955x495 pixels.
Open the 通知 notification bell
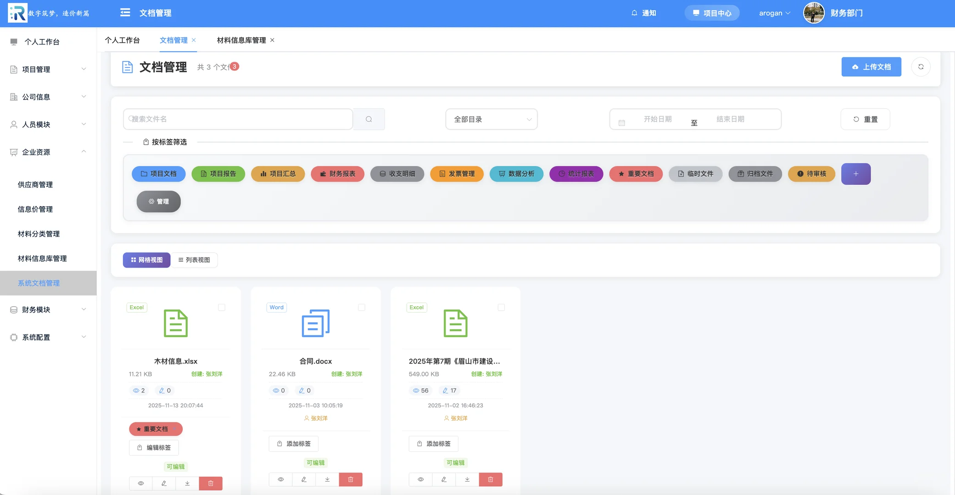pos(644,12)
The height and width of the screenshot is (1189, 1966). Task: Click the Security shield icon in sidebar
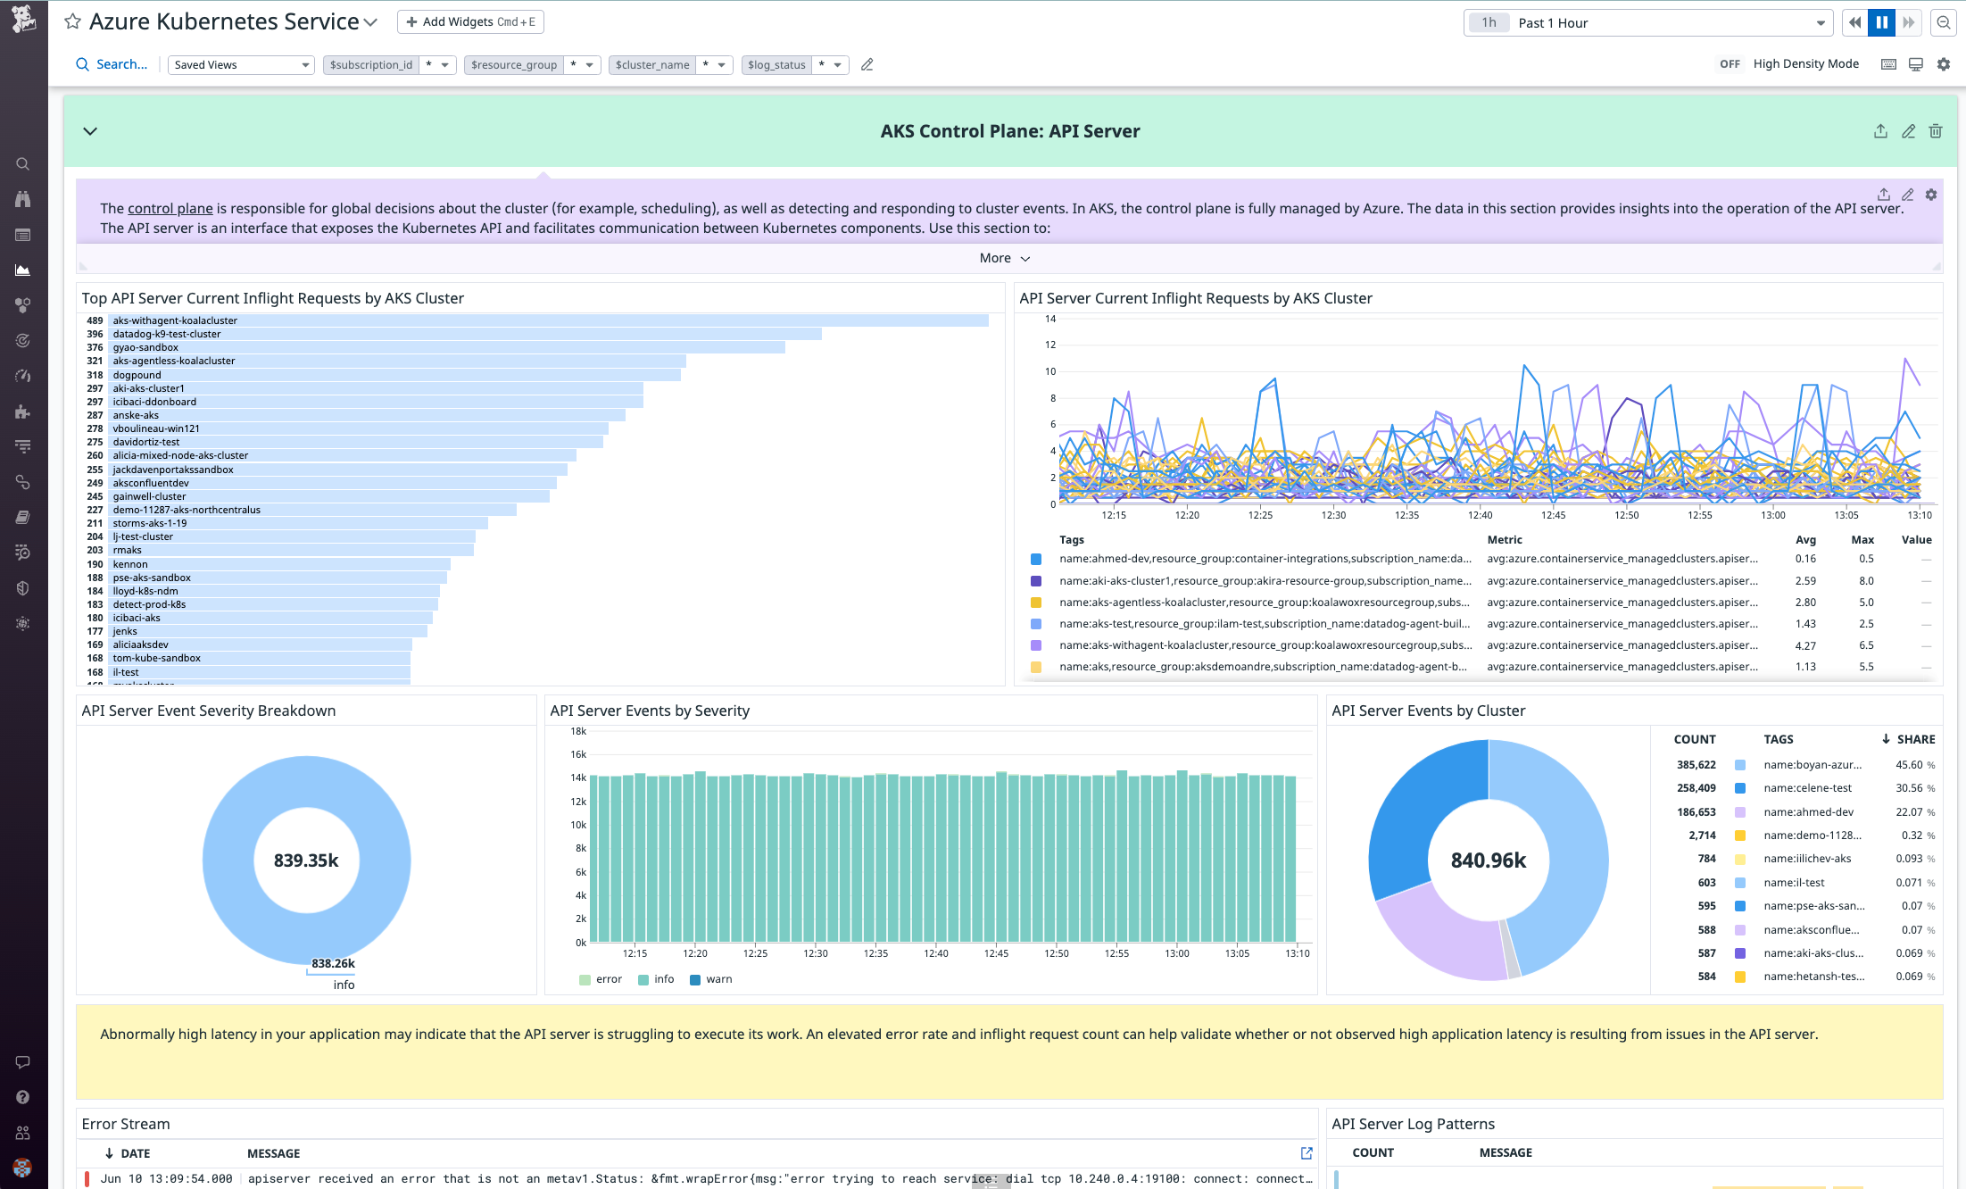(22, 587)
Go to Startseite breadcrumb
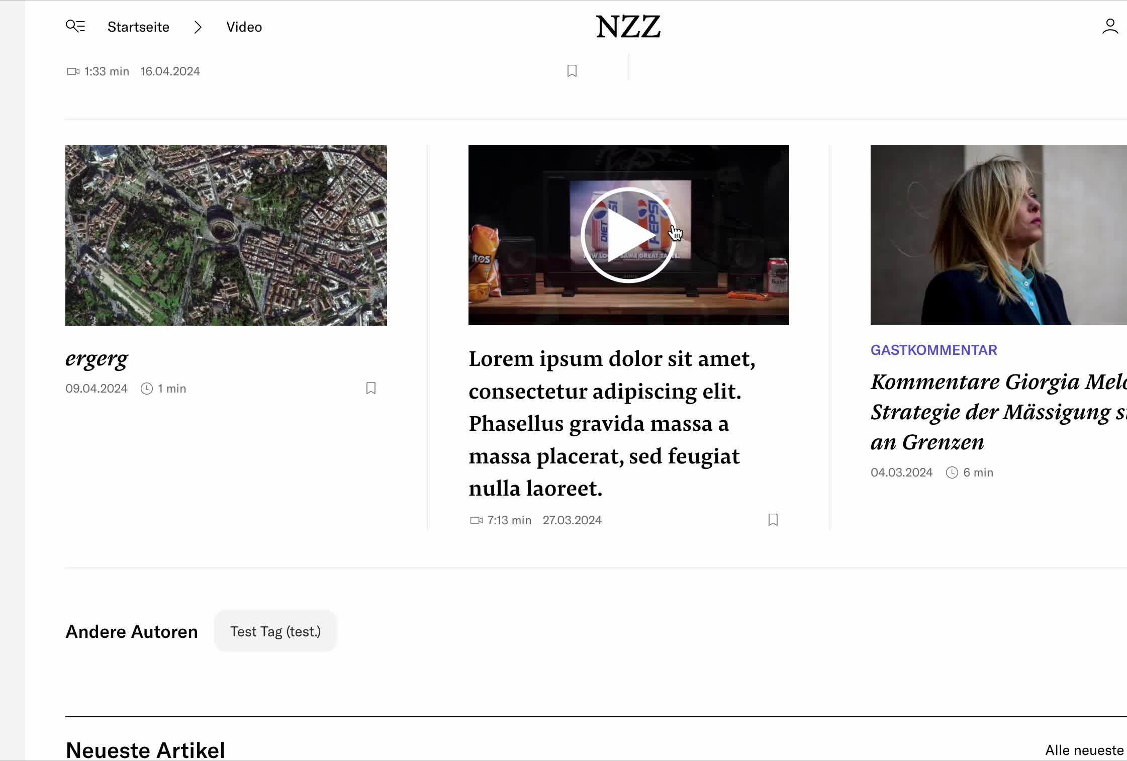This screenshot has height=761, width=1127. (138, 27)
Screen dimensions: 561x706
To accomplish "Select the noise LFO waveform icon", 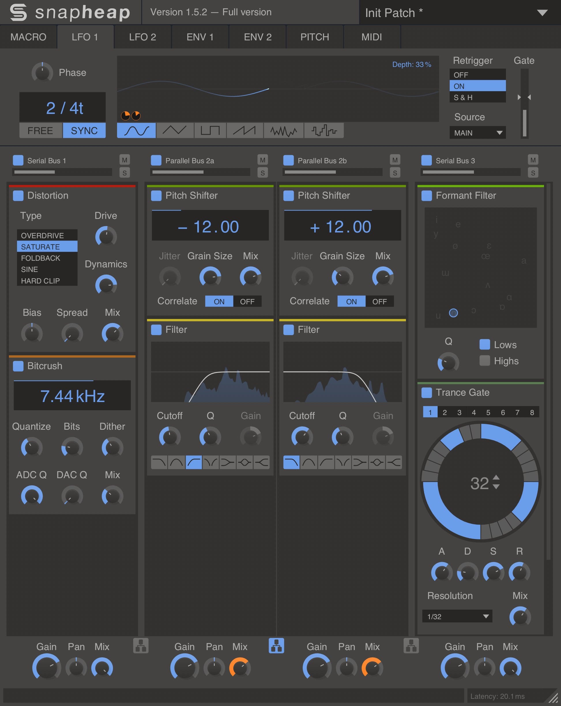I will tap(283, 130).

+ + +

Beginning with the first line of the records, write out every line up to and including the one with "Screen dimensions: 561x706", exactly, and omit all pictures.

» Answer to this task:
955x495 pixels.
Open the 通知 notification bell
pos(644,12)
The height and width of the screenshot is (1189, 1966). Task: Click the Security shield icon in sidebar
(22, 587)
Go to Startseite breadcrumb
This screenshot has height=761, width=1127. (138, 27)
Screen dimensions: 561x706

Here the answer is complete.